— start Extract —
How to install tesseract-ocr in a training DLC of HF via a script?

Hi,

in order to train a model layoutLMv2 on AWS Sagemaker (inspiration from Fine-tuning LayoutLMForSequenceClassification on RVL-CDIP.ipynb of @nielsr) through a script running in a training DL container (DLC) of Hugging Face, I need to install tesseract-ocr in this container.

Here is the code (inspiration from 01_getting_started_pytorch of @philschmid) of my AWS Sagemaker notebook that runs my Hugging Face Estimator that installs the DLC and then, run the script tesseract.py (I have no problem with this code; the problem comes after the DLC installation when the script tesseract.py is run and starts with the tesseract-ocr installation):

!pip install "sagemaker>=2.48.0" "transformers==4.12.3" "datasets[s3]==1.18.3" --upgrade

import sagemaker

sess = sagemaker.Session()
# sagemaker session bucket -> used for uploading data, models and logs
# sagemaker will automatically create this bucket if it not exists
sagemaker_session_bucket=None
if sagemaker_session_bucket is None and sess is not None:
    # set to default bucket if a bucket name is not given
    sagemaker_session_bucket = sess.default_bucket()
— end Extract —
— start Supplied data —
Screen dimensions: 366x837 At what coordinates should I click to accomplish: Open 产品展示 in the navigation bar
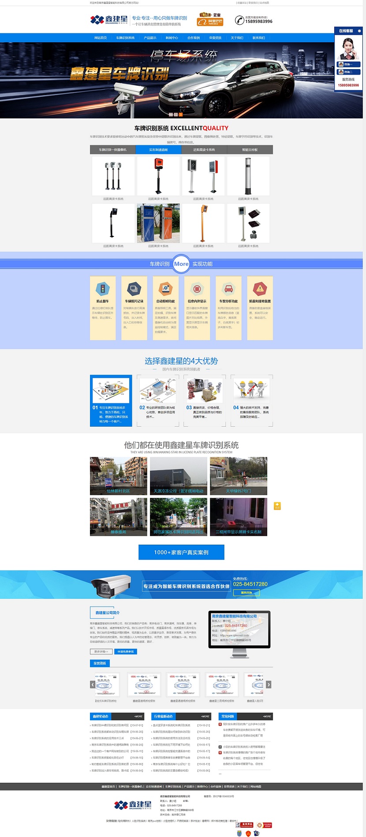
— end Supplied data —
**Stated exercise 1:**
Answer these questions about the forum post:
(a) Which model does the poster want to train on AWS Sagemaker?
(b) Which notebook inspired the code of the poster's AWS Sagemaker notebook?
(c) In the code, what is sagemaker_session_bucket set to when it is None and sess is not None?
**Stated exercise 2:** Transcribe the forum post from "Here is the" up to and including "sess = sagemaker.Session()".

**Task answer 1:**
(a) layoutLMv2
(b) 01_getting_started_pytorch of @philschmid
(c) sess.default_bucket(), the default bucket

**Task answer 2:**
Here is the code (inspiration from 01_getting_started_pytorch of @philschmid) of my AWS Sagemaker notebook that runs my Hugging Face Estimator that installs the DLC and then, run the script tesseract.py (I have no problem with this code; the problem comes after the DLC installation when the script tesseract.py is run and starts with the tesseract-ocr installation):

!pip install "sagemaker>=2.48.0" "transformers==4.12.3" "datasets[s3]==1.18.3" --upgrade

import sagemaker

sess = sagemaker.Session()